One of the influences in my neighborhood was Minneha.  My Kindergarten teacher lived next door,  The Head Custodian lives across the street and there was a kid in about every grade that lived on my block.  There was a joke about a little frog there.  When someone would ask "Who Did That?" he would hop out and say, "Petty did it, Petty did it!"  Damned if he wasn't right more often than not.  I was a pretty intelligent kid that would probably be on Ritalin today.  My attention span on old ideas was short and there was no limit on new ideas for things to do.  I guess Harvey, Ronnie, Eugene, Denny L. and Wayne needed more to do to enliven their lives.  The Wichita Flash was there to help.  When my sisters started at Minneha, it was in a very small building at Central and Webb Road.  They expanded to a new building up Webb Road and had to build a new Elementary School because of all the kids born right after the war.  I think that it now has been absorbed into the Wichita School District now and even is a "Magnet" school what ever that is.


While there were a lot of people involved in the Education process in my neighborhood, there was also a lot of people that worked at Beech.  Most of the people that lived in out neighborhood may have started at Beech and walked to work, a lot of them moved to Cessna or Boeing for the money.  When they moved up, a lot of them moved out.  Not all, but many moved away from there and the neighborhood deteriorated with the arrival of poor folks from Oklahoma and Arkansas.  A lot of them seemed to be in the roofing business. The men would travel to places far away if there was a major storm and then draw unemployment all winter. Most of them left large families in the shacks and sent home what little money they didn't drink while in other cities.  

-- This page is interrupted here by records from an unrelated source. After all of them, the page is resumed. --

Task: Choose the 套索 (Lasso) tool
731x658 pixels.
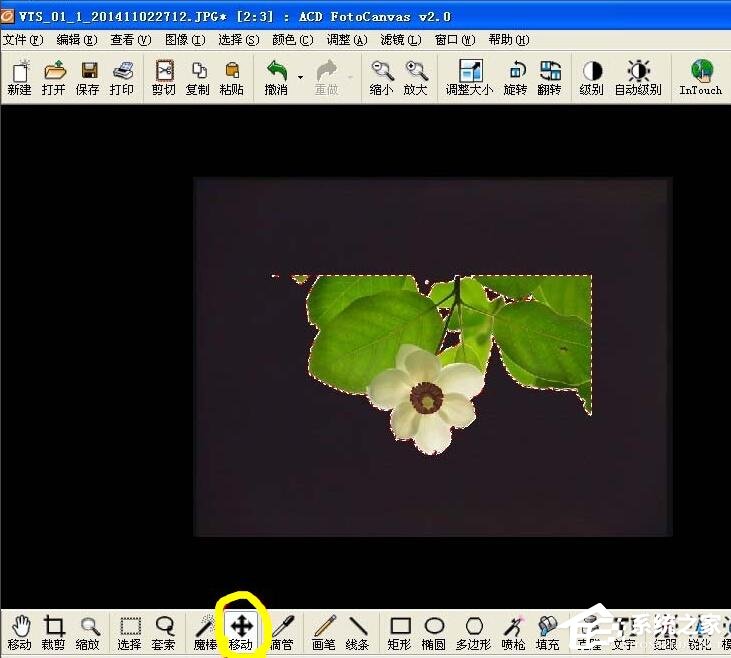Action: point(164,631)
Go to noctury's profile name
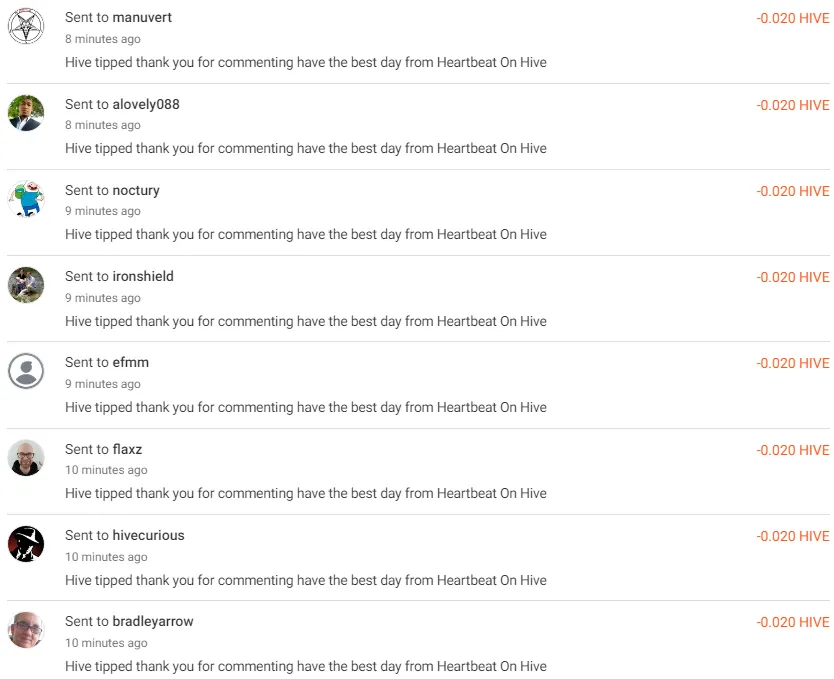The width and height of the screenshot is (834, 679). click(136, 191)
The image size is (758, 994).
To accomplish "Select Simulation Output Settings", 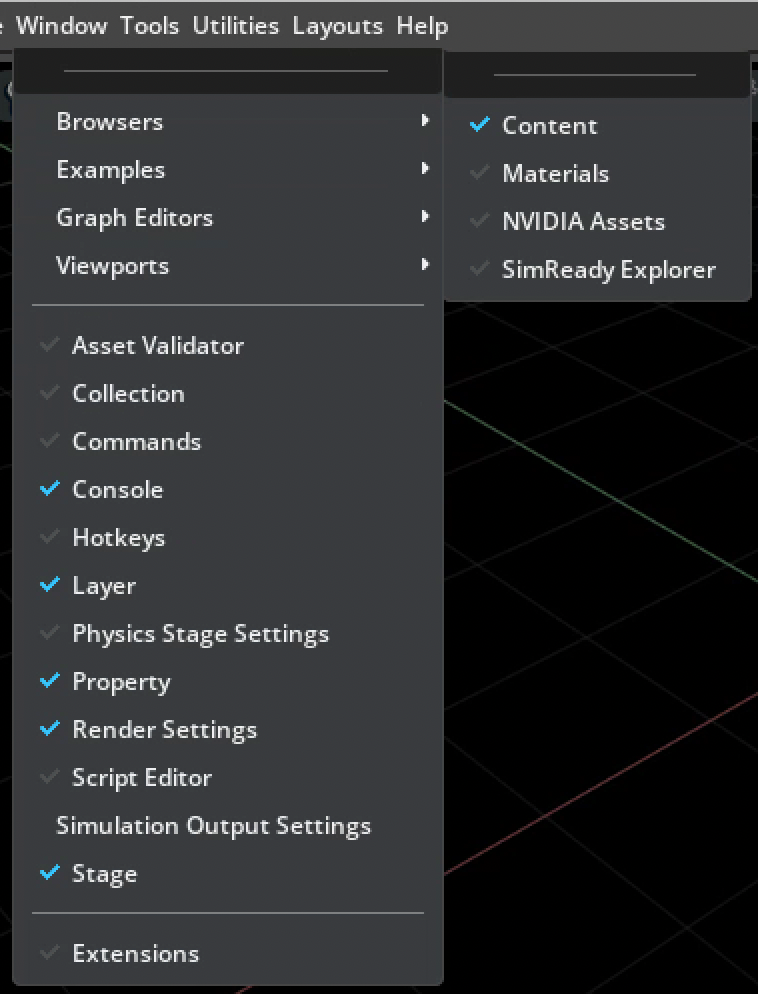I will coord(213,826).
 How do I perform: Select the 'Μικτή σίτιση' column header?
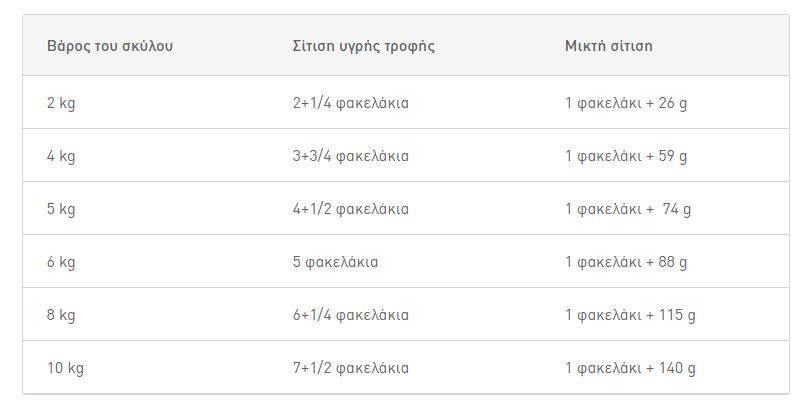click(x=608, y=46)

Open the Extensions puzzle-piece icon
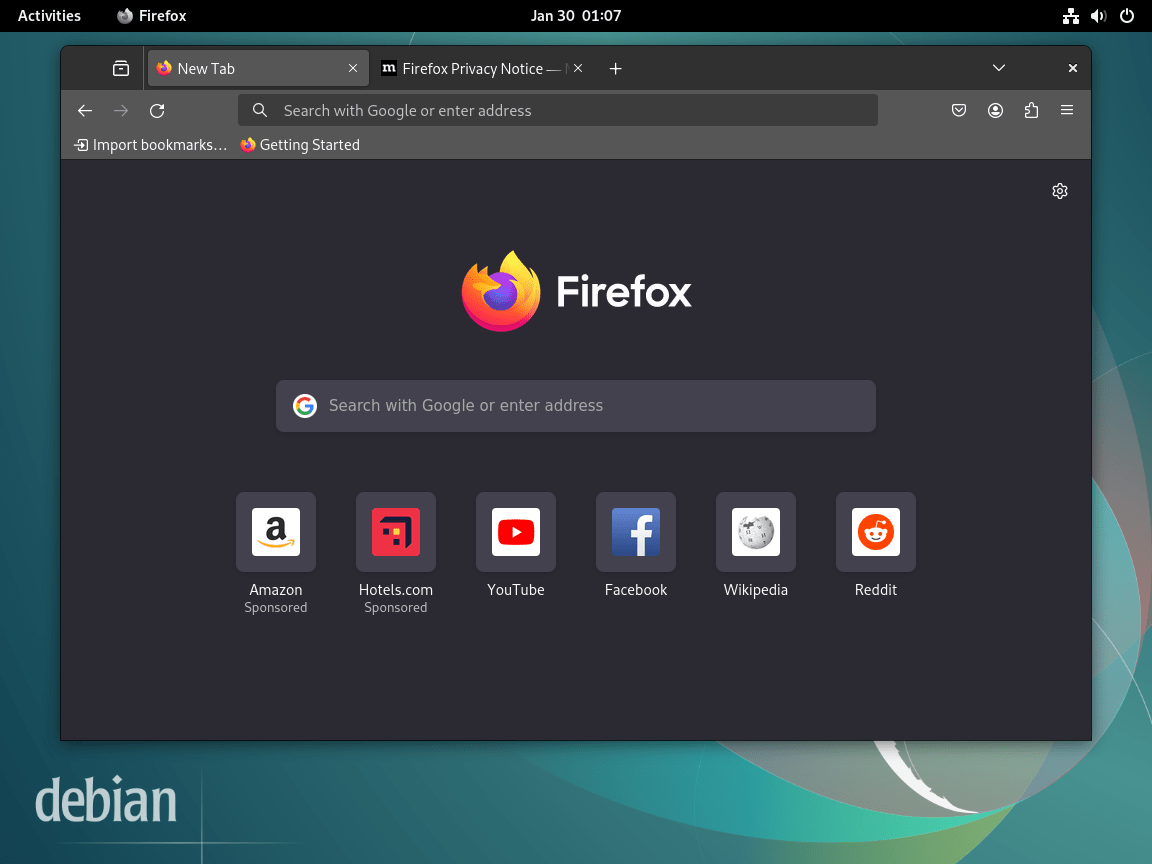(x=1031, y=110)
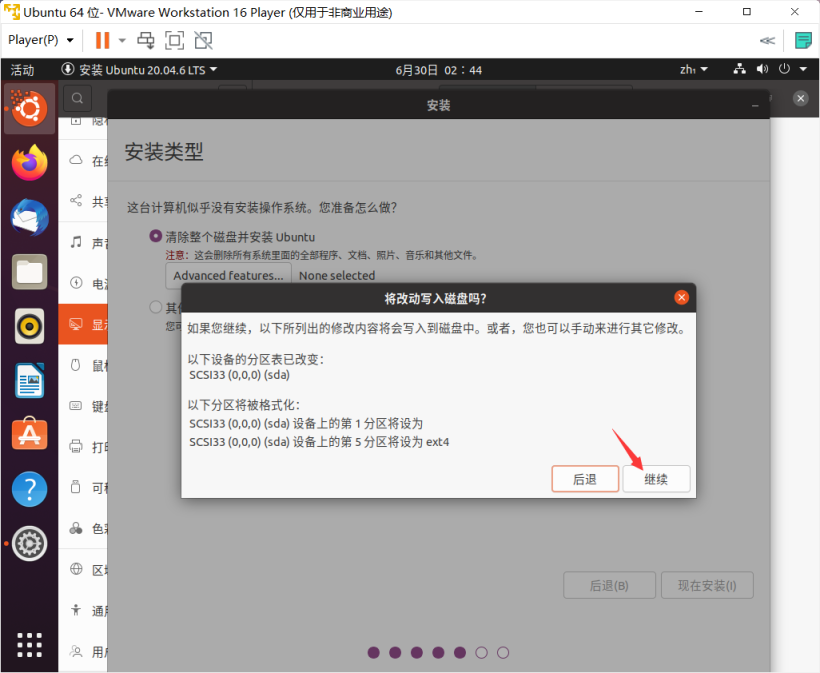820x673 pixels.
Task: Show the applications grid at dock bottom
Action: 29,645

I can't even begin to tell you what sociological influences were the greatest on the kids where I lived.  I was almost 7 when we got our first TV and we were too poor to go to many movies.  I did listen to radio on those hot summer nights but I think I spent more time outside than anything else.  Because of the lights in the Beech parking lot, our yard was lit up and we played outside a lot during the summer.  Kick the can, hide and go seek and just mischief kep us busy most of the time.  I don't remember being bored a lot as we always found someone to play with or something to do.

I don't remember when I got my first bike, but I do know that we all had one.  We were like a gang of bikers riding the darnedest collection  of old iron anywhere.  We roamed the neighborhood and often rode the roads way north of our homes.  I can remember riding one time at least 5 miles north of our neighborhood and having to dip my front wheel in the water in a ditch because there was no grease in the bearings and it got so hot it darned near froze up.  When we got home the bearings fell out and we never did find enough to make that wheel work again.  


I guess I want to share with you that even if we were poor, we were rich in friendships and blessed to attend a school where a good education could be had even if it was by osmosis mostly.  For me, my salvation was one of the best libraries ever.  I could go in there and find books that took me all over the world.  I traveled every battlefield in the Civil War and WWI.  Those places I didn't read about in WWII were places we were taken by the war stories of our fathers.

MUD 

 

1 comment:

  1. It's too bad kids today don't have the freedom to play outside like we did. I can recall being gone all day, but had to be home by sun down!
    Good post, stirred some memories of my own childhood.